__Quoted text__
The S&P 500 crashed through a level of support — a numerical value that sends a signal to automatic trading algorithms to stop selling stocks — the index held at around 1,150 during a massive market sell-off in early August, but it quickly re-established that level of support throughout the rest of the month. The index closed Thursday under that same level of support at 1,130 at the bell. Falling through a level of support is usually a bad sign for the major indices and indicates that further losses might be en route.

The NASDAQ composite index (pictured above), which includes a number of the largest tech companies in the world, fell 3.3 percent while the Standard & Poor’s 500 index fell 3.2 percent. The NASDAQ composite index established a level of support at around 2,475 after a brief crash through that support level during August’s massive sell-off. The tech-heavy NASDAQ closed at 2,455 today — below its previous level of support.

Other technical values suggest continued weakness for the tech-heavy NASDAQ. The index’s 20-day moving average (beige line), a widely-followed technical by investors, remains well below its 50-day moving average (red line). Both moving averages dipped below the 200-day moving average (green line) during August’s broad market crash in what’s typically called a “death cross.”

That doesn’t bode well for fresh initial public offerings (IPO), which fell broadly during regular trading on Thursday. Only Zillow and Pandora, two web services that tackle real estate and music streaming respectively, notched gains amid the market’s sell-off. Spotify, a competing music streaming service to Pandora, announced today it would work with Facebook to simplify streaming music on the website.

__Provided information__
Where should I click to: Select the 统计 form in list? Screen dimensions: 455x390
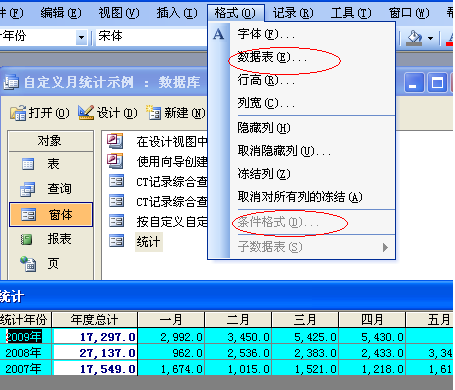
...
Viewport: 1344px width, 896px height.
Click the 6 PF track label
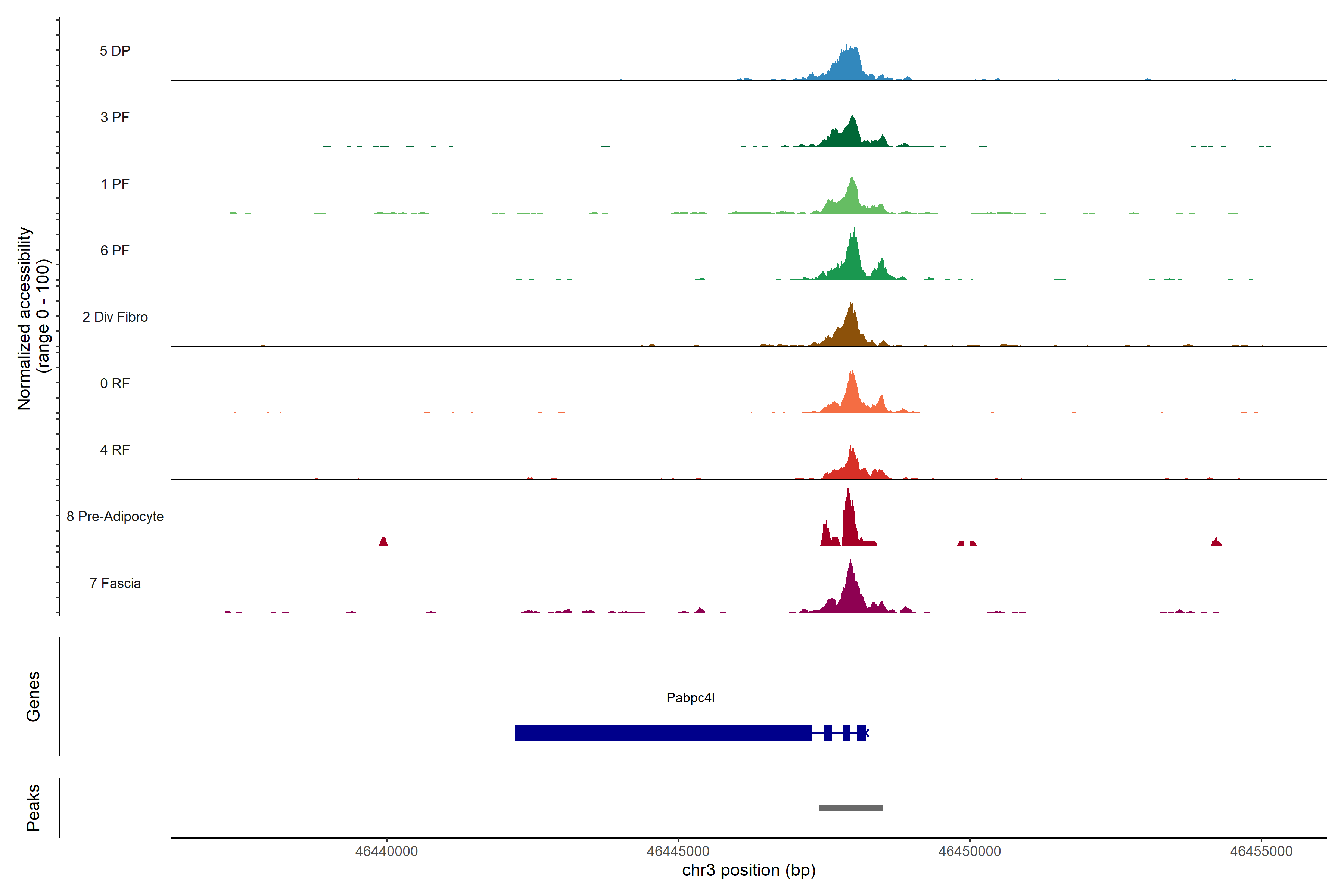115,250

__Exercises__
1) Print the part of the stock market report starting at "That doesn’t bode" and ending at "on the website.".
2) Answer these questions using the stock market report:
(a) At what value did the NASDAQ composite index close today?
(b) Which color of line marks the 50-day moving average?
(c) Which two recent IPOs notched gains during Thursday's sell-off?
3) Go on with the stock market report from the point where it stops.

__The responses__
1)
That doesn’t bode well for fresh initial public offerings (IPO), which fell broadly during regular trading on Thursday. Only Zillow and Pandora, two web services that tackle real estate and music streaming respectively, notched gains amid the market’s sell-off. Spotify, a competing music streaming service to Pandora, announced today it would work with Facebook to simplify streaming music on the website.

2)
(a) 2,455
(b) Red
(c) Zillow and Pandora

3)
Here are some of the market’s most recent initial public offerings, and how they performed as of the end of trading on Thursday:

LinkedIn (Debut: May 19) — $76.07, down 3 percent

Zipcar (Debut: April 14) — $16.84, down 1 percent

Renren (Debut: May 4) — $5.02, down 9 percent

Pandora (Debut: June 15) — $10.05, up 1 percent

Zillow (Debut: July 20) — $28.00, up 1 percent

Fusion-io (Debut: June 9) — $15.11, down 10 percent

Tudou (Debut: August 17) — $16.92, down 15 percent

Upcoming IPOs may encounter stronger headwinds given the market conditions. For example, in July Zynga filed to go public, hoping to raise up to $1 billion at an expected valuation between $10 billion and $20 billion. It made around $90 million in 2010 and $11.8 million in the first quarter this year. Despite that strong performance, investors may still prove skittish.

Groupon isn’t looking quite as rosy, with significant losses in its first operating year. A pair of $100 million IPSs in insurance software provider Guidewire and revenue performance management software provider Eloqua are in the pipeline. And Yelp chief executive Jeremy Stoppelman said his company is on track to file for an initial public offering later this year.

“My sense is that if you have a very compelling story, a robust business and there’s moats around it and it isn’t going away over night, the IPO window is still very much open,” Stoppelman told VentureBeat in an interview.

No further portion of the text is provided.